For low latency machine-readable news, DJ news and Reuters/Refinitiv are probably the best. Supposedly, there are slightly cheaper guys out there for macro news like Hawks (not sure I am spelling it right).
By the way @pragmatic-trader, HFT algos make money front-running traders (one penny at a time) via the dark pools, not by studying charts and looking for some head and shoulders pattern or whatever. (Read "Dark Pools: The Rise of the Machine Traders and the Rigging of the U.S. Stock Market", for instance)

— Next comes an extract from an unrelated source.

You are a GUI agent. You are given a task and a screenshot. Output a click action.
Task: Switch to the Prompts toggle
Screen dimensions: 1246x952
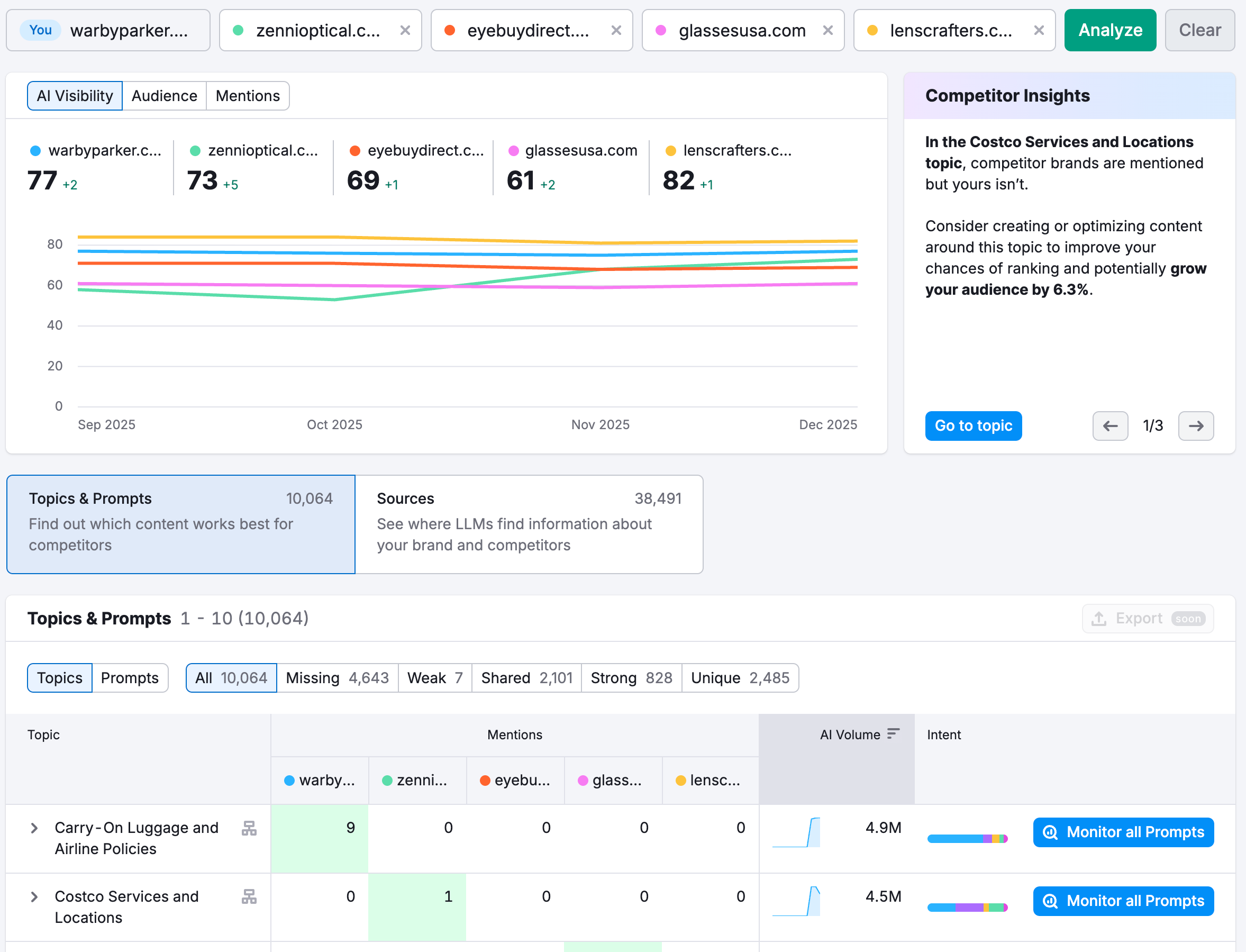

I've worked for a few HFT firms. Never trading US cash equities but futures markets and other stock markets. HFT in most markets has nothing to do with dark pools. It's primarily delta 1 microscalping using orderflow data and sympathy drivers from multiple markets. Execution would be either hitting the market or managing queue position with an alpha signal. Very little price discovery happens in dark pools in most markets outside of US cash equities. Less than 5% of volume is not lit in most exchanges, so dark pools aren't a factor. There's other types of HFT strats that aren't alpha driven. They usually come down to abusing microstructure in some way, such as niche order types. There's also options HFT which I wasn't involved in but that's basically market making around a spline of the volatility surface from what I've been told None of this is in books btw
@Tradex Read that book, thanks to you. I actually personally remember many of the characters in the book, it was SURREAL!!! Josh Levine, and Heartland Securities, would eventually spun out Tradescape, and the beginning of my trading career. I had no idea of Josh Levine's idealism. He wanted to get rid of the specialist system at the NYSE. Imagine a genius witnessing a bunch of IDIOTS at the exchange, basically robbing people left & right, legally, for centuries. So he created Island, and the rest is history. Then, after me, ALGOs came into the picture. Thanks to the book, I have adjusted my trading to their presence. They are like machine guns, killing retail traders, but I am hiding way beyond the "machine gun" action!!!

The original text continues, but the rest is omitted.